Palawan Bishop Pedro Arigo on Thursday expressed dismay over the Court of Appeals (CA) decision to quash the murder case against former Palawan Gov. Joel Reyes, allegedly the mastermind in the killing of environmentalist and broadcaster Dr. Gerry Ortega.
“We are very saddened and dismayed by the ruling,” Arigo told Radio Veritas in an interview.
“Our group and the Ortega family are only asking to have a day in court, to really have a trial and study the pieces of evidence, and (determine) if they are guilty or not. So this is really frustrating,” said the bishop.
Arigo said he believed that his group has enough strong evidence to establish probable cause against Reyes.
The Palawan prelate also said that, with this development, he has begun to lose confidence on the credibility of the justice system in the country.
“This only proves that the pastoral statement released by the Catholic Bishops’ Conference of the Philippines (CBCP) that our culture is a culture of impunity is correct. That if you have connections, if you have money and you committed a crime, you would be absolved,” he added.
Palawan NGO network lawyer Gerti Mayo-Anda likewise criticized the CA’s ruling, saying it gave more weight on the technical aspect rather than the substantive aspect of the case.
“The substantive aspect was lost, it became a technicality.
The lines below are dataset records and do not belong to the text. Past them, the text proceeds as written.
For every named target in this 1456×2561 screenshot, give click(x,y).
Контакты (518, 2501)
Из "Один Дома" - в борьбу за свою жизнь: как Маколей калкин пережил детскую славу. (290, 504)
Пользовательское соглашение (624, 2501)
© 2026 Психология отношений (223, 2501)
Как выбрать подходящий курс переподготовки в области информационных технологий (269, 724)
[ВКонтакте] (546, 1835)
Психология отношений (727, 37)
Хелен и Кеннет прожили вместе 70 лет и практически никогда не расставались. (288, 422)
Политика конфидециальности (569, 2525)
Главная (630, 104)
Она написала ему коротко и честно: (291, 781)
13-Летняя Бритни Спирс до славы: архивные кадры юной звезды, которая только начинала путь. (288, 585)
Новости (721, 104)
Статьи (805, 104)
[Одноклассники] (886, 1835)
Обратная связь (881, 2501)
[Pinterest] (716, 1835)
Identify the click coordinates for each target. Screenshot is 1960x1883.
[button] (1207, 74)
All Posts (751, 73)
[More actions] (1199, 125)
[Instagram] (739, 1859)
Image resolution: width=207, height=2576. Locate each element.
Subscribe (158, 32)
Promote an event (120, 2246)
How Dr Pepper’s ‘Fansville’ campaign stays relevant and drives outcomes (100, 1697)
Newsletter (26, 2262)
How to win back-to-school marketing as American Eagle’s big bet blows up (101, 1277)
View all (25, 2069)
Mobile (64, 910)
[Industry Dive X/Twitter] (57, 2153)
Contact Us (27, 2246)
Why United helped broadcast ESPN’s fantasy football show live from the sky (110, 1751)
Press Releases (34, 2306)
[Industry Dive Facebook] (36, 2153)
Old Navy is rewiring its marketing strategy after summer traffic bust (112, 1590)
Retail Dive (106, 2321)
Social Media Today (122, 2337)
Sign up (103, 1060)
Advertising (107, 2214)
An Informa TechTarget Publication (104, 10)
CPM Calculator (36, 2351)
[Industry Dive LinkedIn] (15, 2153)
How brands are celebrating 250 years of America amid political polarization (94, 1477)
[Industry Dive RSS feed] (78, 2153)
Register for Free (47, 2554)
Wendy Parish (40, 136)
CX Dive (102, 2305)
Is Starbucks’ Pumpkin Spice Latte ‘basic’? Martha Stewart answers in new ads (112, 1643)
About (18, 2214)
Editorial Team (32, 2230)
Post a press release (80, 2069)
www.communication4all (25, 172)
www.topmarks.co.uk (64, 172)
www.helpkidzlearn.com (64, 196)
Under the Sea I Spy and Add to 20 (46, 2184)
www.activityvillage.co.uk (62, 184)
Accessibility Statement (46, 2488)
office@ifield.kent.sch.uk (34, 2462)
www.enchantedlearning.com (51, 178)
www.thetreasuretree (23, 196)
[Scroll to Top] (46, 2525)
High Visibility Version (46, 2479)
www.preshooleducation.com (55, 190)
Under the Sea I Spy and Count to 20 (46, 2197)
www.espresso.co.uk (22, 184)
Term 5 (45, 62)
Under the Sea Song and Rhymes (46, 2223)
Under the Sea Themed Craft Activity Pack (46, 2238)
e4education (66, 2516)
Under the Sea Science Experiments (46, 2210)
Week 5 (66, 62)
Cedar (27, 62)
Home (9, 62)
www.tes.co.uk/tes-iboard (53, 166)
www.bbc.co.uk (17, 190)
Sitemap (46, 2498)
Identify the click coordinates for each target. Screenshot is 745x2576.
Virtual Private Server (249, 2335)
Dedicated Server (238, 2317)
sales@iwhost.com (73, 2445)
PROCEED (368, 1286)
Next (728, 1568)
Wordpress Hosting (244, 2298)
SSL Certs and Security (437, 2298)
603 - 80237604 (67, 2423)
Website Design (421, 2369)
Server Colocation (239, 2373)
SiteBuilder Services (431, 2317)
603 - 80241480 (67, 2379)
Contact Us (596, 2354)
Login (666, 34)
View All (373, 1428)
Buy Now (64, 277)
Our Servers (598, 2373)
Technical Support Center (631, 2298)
We believe the focus should be on the substantive aspect because the crime is the issue here,” said Anda.
But Anda said the CA decision won’t stop them from supporting the Ortega family in pursuing the case.
A witness to the case was killed recently inside the Quezon district jail in Lucena City in a case that jail officials insisted was suicide but which lawyers of the Public Attorney’s Office (PAO) said involved foul play.
Dennis Aranas was found dead in his cell at the jail supposedly after killing himself.
But Dr. Erwin Erfe, head of the PAO’s forensic laboratory, said Aranas had contusions in the hands and feet, signs of foul play.
Aranas, 37, who had been tagged as a lookout in Ortega’s murder, was found hanging inside his detention cell at the district jail in Lucena City in Quezon on Feb. 5. His family doubted the results of an autopsy conducted by the National Bureau of Investigation that he died of “asphyxia by hanging.”
PAO chief Persida Acosta said Aranas had bruises in the arms and legs, swelling and contusions that could indicate he was a victim of foul play.
“Have you seen someone who had undergone [fraternity] hazing rites? That’s how it looked like,” Acosta was quoted as saying in an earlier Inquirer report.
Acosta said Aranas’ family took pictures of the body immediately after he died. “I did not immediately show the pictures to our forensic doctor. When he stepped out of the examination room, he said he, too, saw the bruises,” she said.